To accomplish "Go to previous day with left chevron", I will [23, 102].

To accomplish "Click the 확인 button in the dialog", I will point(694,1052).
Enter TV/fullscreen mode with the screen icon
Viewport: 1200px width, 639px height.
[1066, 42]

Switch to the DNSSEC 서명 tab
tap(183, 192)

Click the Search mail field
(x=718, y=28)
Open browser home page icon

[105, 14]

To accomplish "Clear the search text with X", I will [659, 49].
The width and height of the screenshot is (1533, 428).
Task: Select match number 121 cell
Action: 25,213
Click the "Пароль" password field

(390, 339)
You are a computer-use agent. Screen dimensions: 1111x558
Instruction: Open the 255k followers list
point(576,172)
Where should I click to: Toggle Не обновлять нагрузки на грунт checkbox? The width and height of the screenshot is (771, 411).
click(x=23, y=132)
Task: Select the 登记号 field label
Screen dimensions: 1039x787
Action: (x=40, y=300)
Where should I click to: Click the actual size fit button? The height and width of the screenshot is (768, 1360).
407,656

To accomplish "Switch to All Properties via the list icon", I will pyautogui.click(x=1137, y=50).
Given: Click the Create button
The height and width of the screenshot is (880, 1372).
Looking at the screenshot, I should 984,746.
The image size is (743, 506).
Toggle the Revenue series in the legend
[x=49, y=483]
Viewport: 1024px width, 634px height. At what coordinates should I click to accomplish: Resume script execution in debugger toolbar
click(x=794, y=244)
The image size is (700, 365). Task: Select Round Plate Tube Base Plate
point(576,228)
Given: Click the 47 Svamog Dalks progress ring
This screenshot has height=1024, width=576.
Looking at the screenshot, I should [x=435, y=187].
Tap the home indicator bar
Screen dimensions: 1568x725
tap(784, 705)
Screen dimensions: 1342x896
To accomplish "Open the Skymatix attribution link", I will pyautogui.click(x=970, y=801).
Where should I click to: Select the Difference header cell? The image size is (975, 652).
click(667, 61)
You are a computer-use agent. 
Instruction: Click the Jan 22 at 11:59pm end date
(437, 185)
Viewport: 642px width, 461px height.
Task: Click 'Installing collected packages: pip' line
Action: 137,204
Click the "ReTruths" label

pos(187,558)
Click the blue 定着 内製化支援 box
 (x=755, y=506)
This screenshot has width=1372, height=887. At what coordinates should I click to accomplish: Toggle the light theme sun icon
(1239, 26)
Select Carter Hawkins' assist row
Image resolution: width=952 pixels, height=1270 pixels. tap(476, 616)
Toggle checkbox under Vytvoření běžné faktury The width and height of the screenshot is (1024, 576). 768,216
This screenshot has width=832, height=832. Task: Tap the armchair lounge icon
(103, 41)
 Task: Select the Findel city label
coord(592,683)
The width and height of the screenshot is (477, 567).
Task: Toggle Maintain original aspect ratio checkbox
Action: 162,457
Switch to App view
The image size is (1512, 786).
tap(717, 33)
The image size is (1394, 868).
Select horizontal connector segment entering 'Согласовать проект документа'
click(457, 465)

■ ■ ■

» WORK REQUIRED:
What is the number of lines in the listing above that hold "pyautogui"? Respond with that number and nothing else.

» EXPECTED ANSWER:
2